The author is a Reuters Breakingviews columnist. The opinions expressed are his own.

When EADS and BAE went to the French government with their merger project back in July, they were greeted “as if by a Parisian waiter smoking on the pavement, who makes sure patrons understand they’re not welcomed”, says one investment banker involved in the talks. Not that Paris was opposed to the deal. But it made for an unexpectedly important decision to take at a time when the new socialist government’s energy was focused elsewhere.

COMMENT

There have been few mergers over the years which can truly be considered a success other than in superficial terms. Takeovers can work when commercial or financial discipline needs to be brought to bear on a failing target or when an industry needs to thin down and the best bits can be kept in a business with sufficient scale.
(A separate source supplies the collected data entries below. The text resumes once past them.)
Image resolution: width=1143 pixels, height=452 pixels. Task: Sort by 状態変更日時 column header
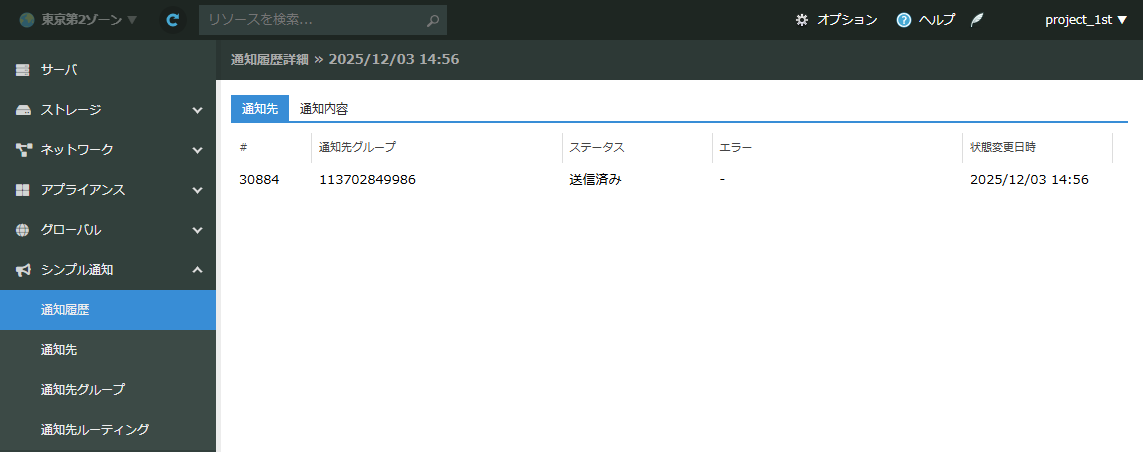tap(1003, 147)
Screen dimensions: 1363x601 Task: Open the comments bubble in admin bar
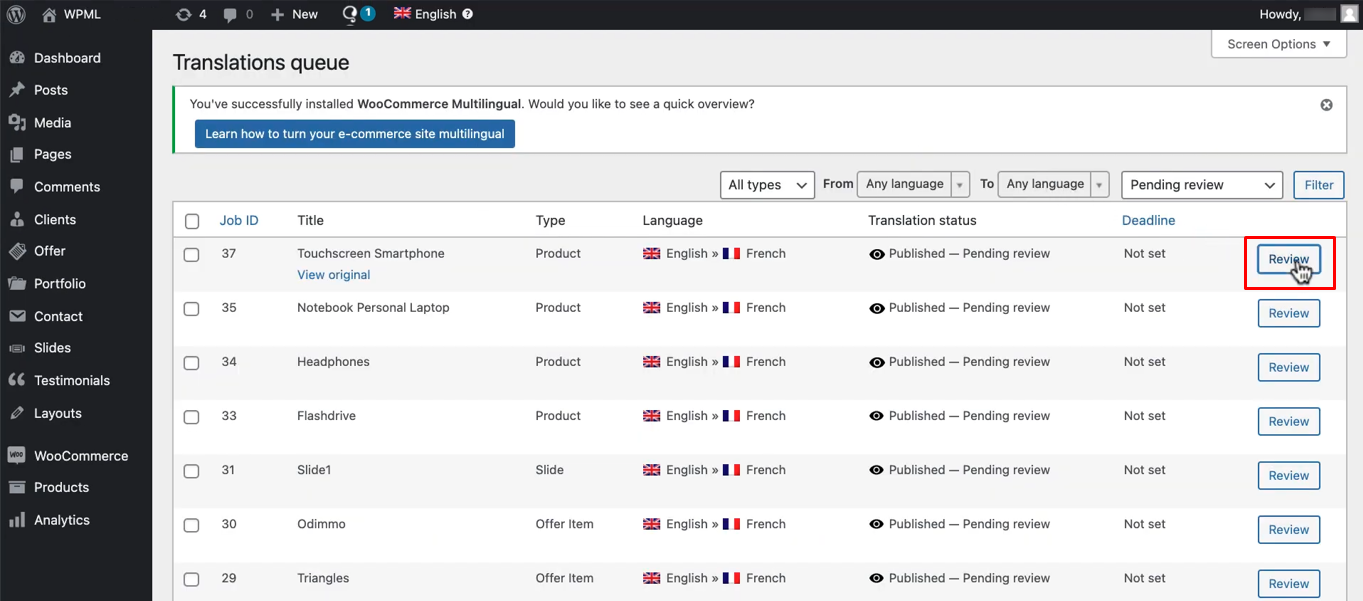[237, 14]
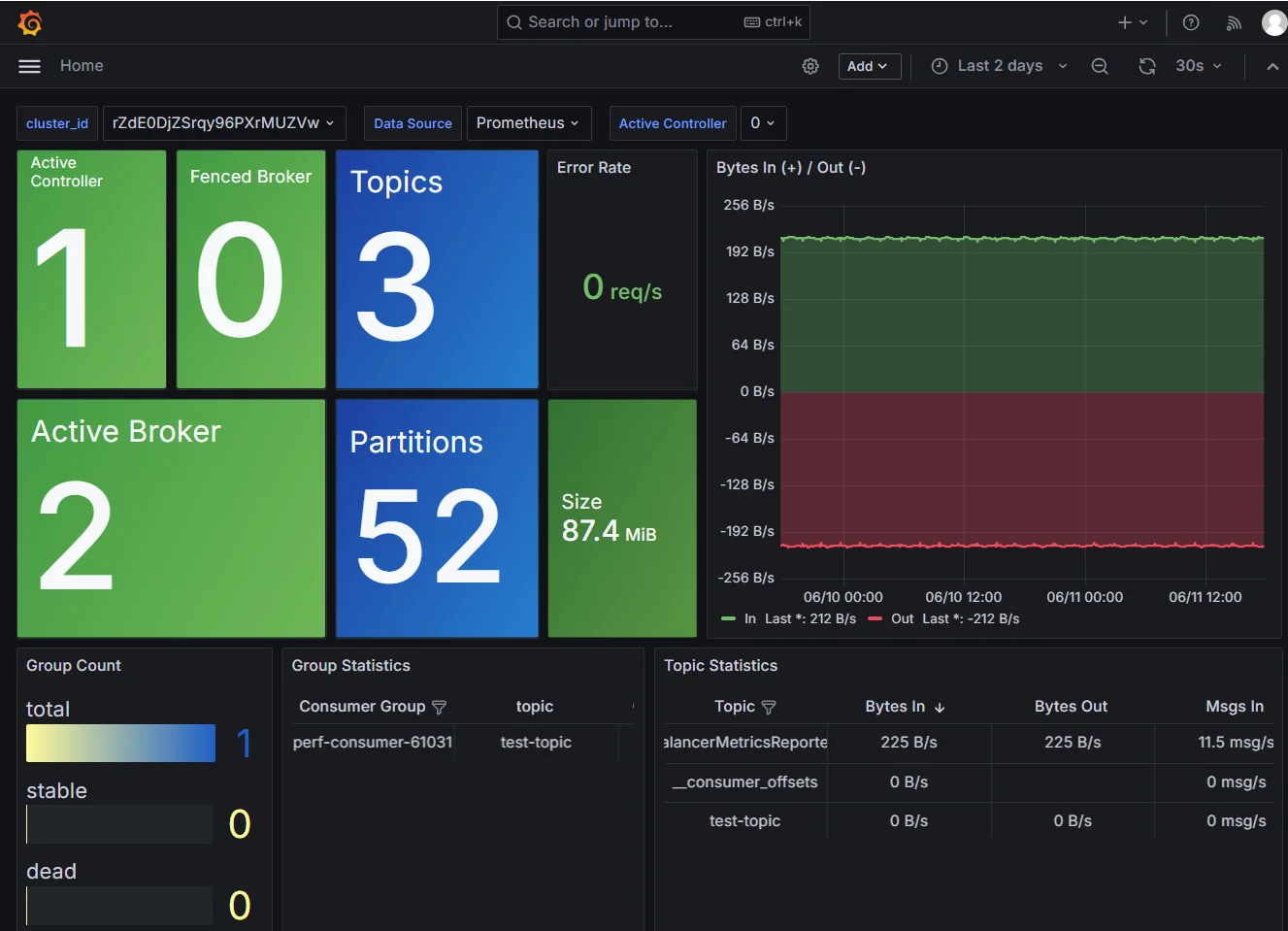Open dashboard settings gear icon
1288x931 pixels.
810,66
Academic studies and stock market results show mergers generally destroy capital and skills. Failures can be all the more sever when dealing with businesses in highly complex industries where established patterns of working might take years to change or integrate.

So why do these two sets of management want it – the easy life! They are each under financial stress and want to hide from reality.

Why do governments want it? Probably a good helping of naivety and gullibility but in the case of the Germans and French and much of the UK political class, the prospect of creating an uber-business for pan-European defense production makes them salivate. It will help them destroy the ability of the UK to have independent forces and advance their cause of an EU superstate.

This is very worrying indeed for those who favour an independent, democratic Britain.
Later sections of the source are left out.